Added pep to my step by going to a recital by the German baritone Matthias Goerne last night at the Palais Garnier. He was accompanied on piano by Seong-Jin Cho, and they performed some of the lieder posted in the accompanying video ― not to establish Goerne's bona fides by any means (he studied with Fischer-Dieskau) ― but just as a reference point. I guess what most impressed me was their fearlessness in using silence to bracket the works. After several pieces, Cho's hands would hover motionless for ten, even fifteen seconds before dropping to his sides. Goerne, likewise, appeared to be in a trance in these moments. There's a bit of theater involved, perhaps, but I prefer to think of it more as a way of instructing the audience how to listen.

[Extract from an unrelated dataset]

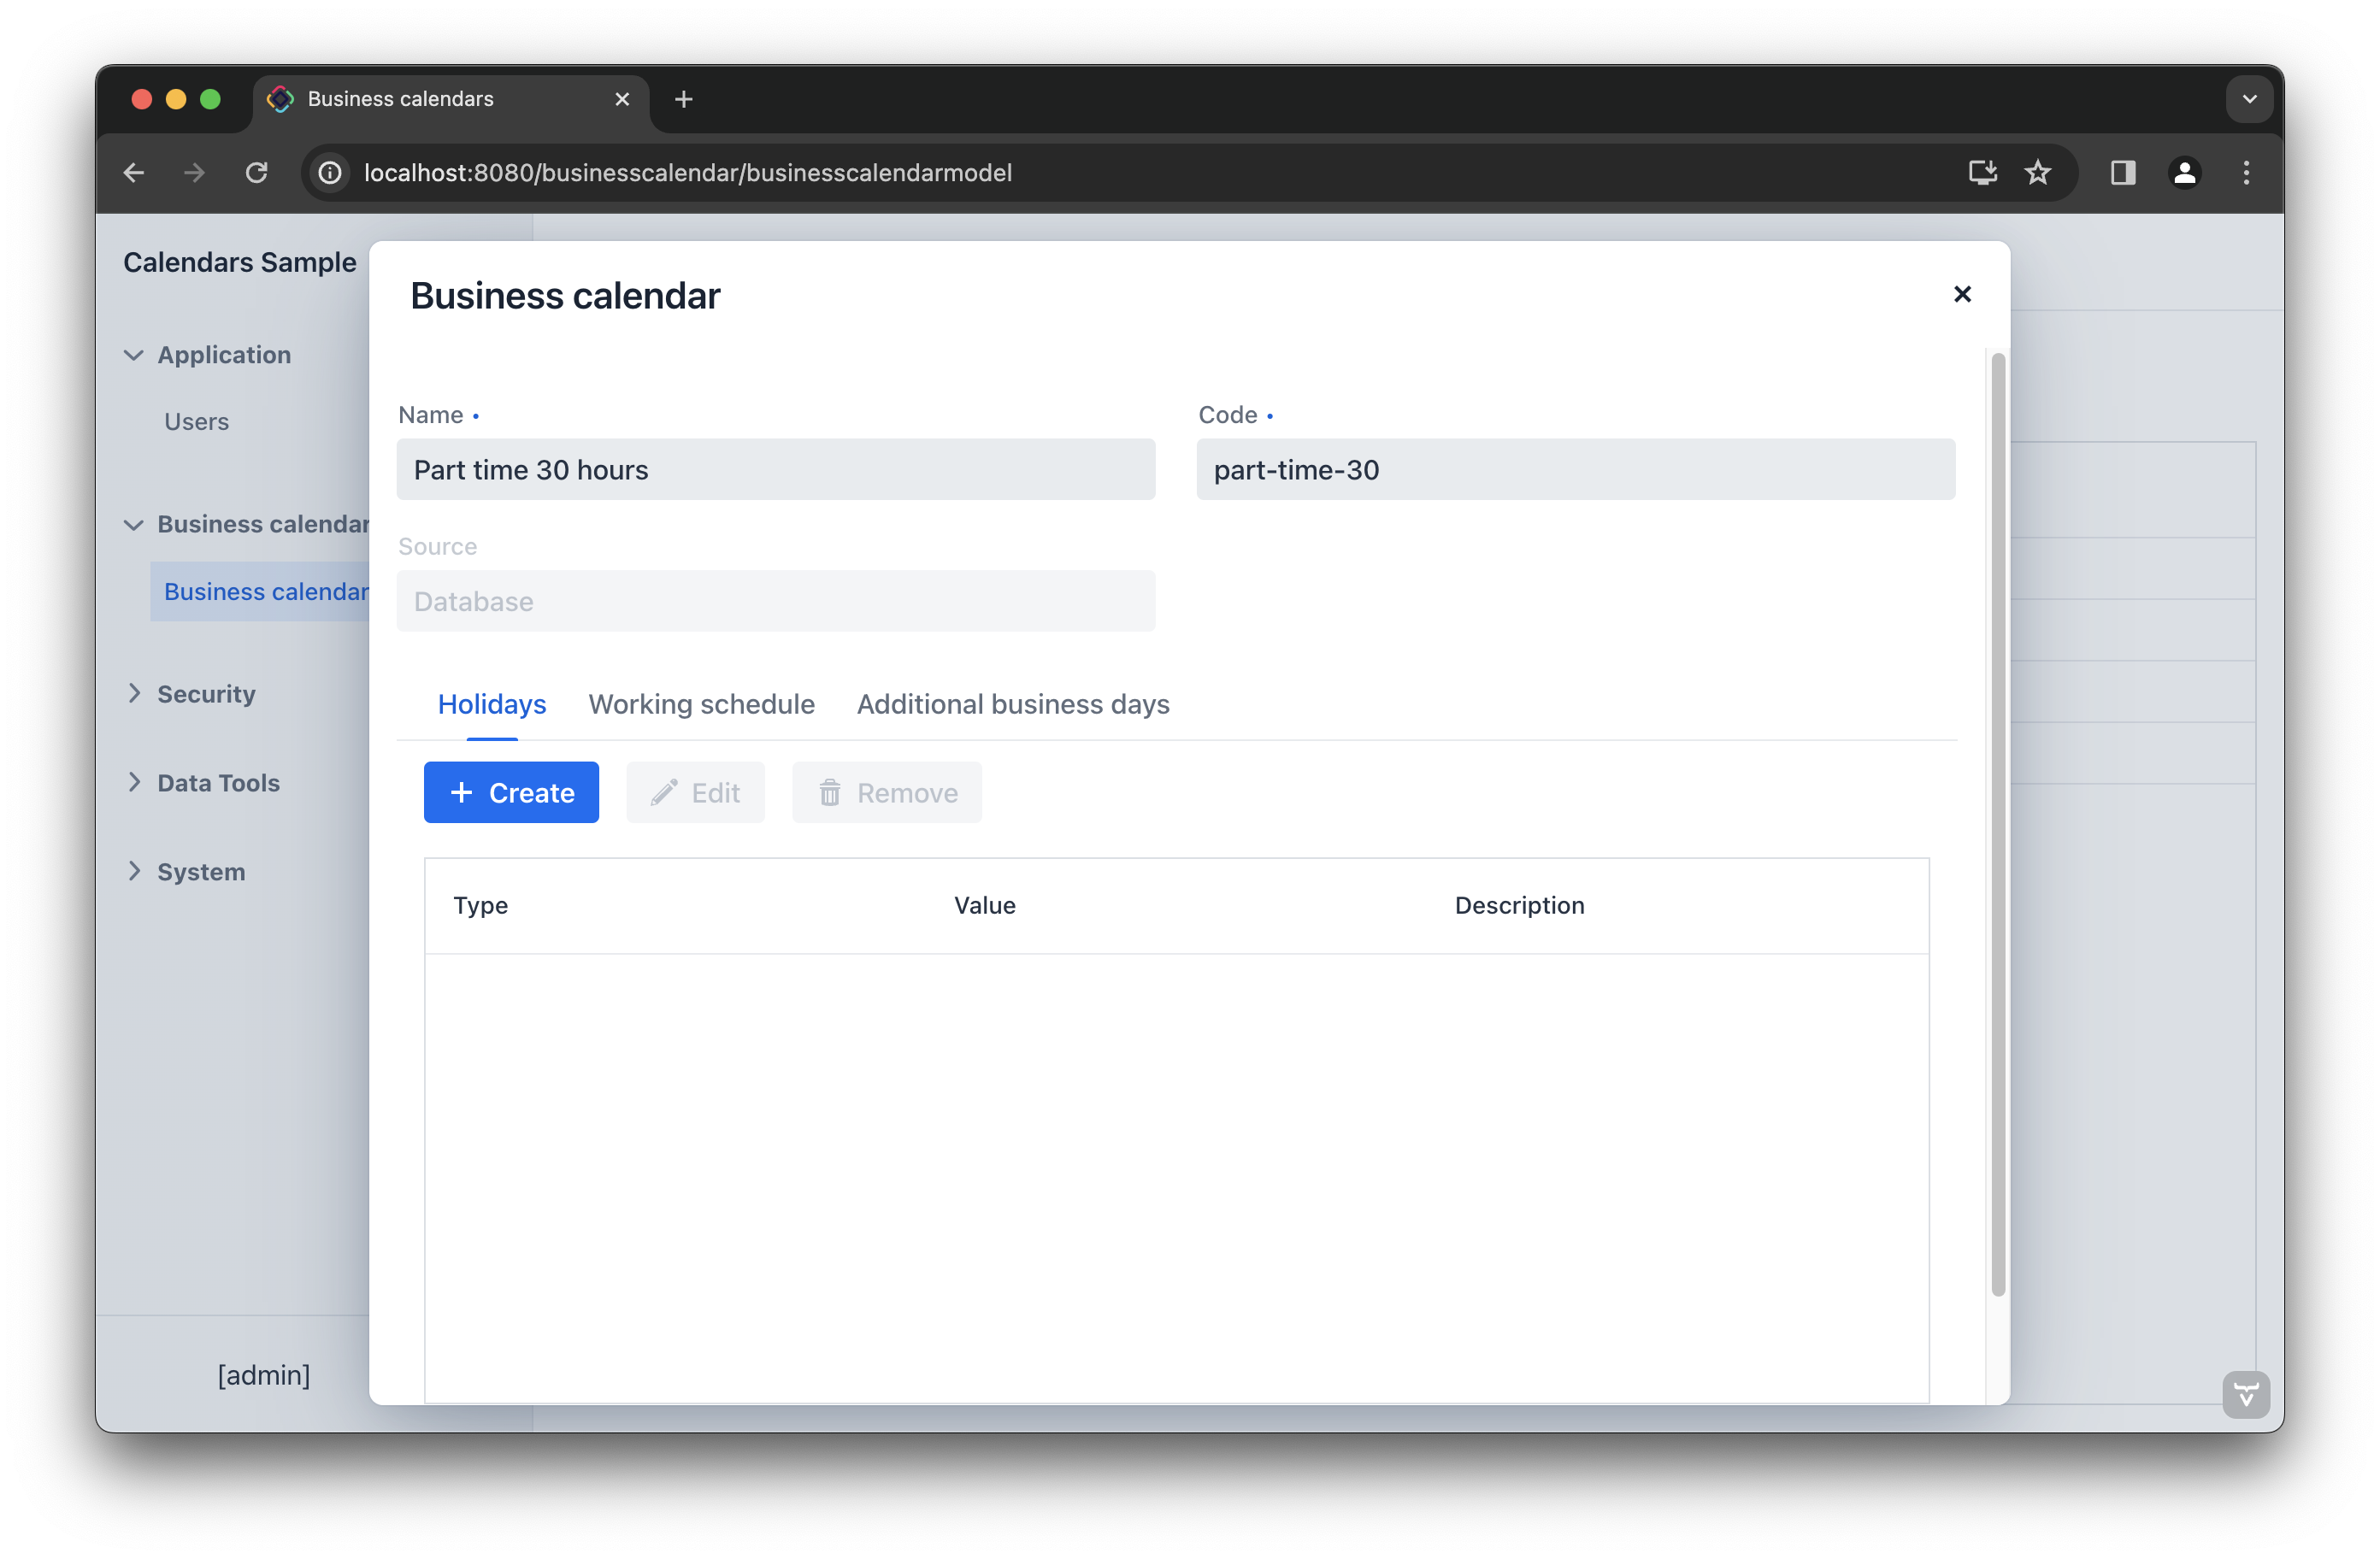Click the dialog scrollbar
The height and width of the screenshot is (1559, 2380).
click(x=1996, y=820)
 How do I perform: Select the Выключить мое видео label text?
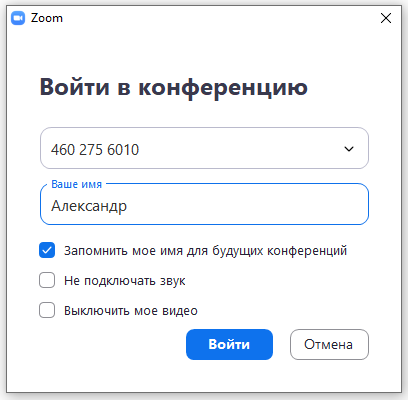(131, 311)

Every silence, after all, has a sound, if only the reverberation of what came before it.

The program opened darkly with songs of aging, loneliness and regret by Hugo Wolf and Hans Pfitzner. By intermission, I contemplated throwing myself off the balcony. For the second half, however, Goerne and Cho did the Wesendonck cycle by Wagner, dripping with romantic longing, and several pieces by Richard Strauss, concluding with an Im Abendrot that had the audience leaning forward, chin in hands.



No amount of syncopated clapping could bring the pair out for an encore, which bugged me at first, but on reflection, Goerne is a singer who has one instrument, not, say, a violinist who is unlikely to develop "violin elbow" with one last Paganini cantabile.




L'Opera itself, as a destination, is in fine shape.




I may stand alone in this regard, but Marc Chagall's art-forward ceiling, joyous as it is, fits in this gilded environment like an Eames chair at Versailles. Don't @ me.




The evening was so energizing, I walked the three miles home, some of it along the Champs-Elysees, above. The Police Nationale presence around Elysees Palace and the Franklin Roosevelt metro station was insane! Vive le nouveau normale, I guess.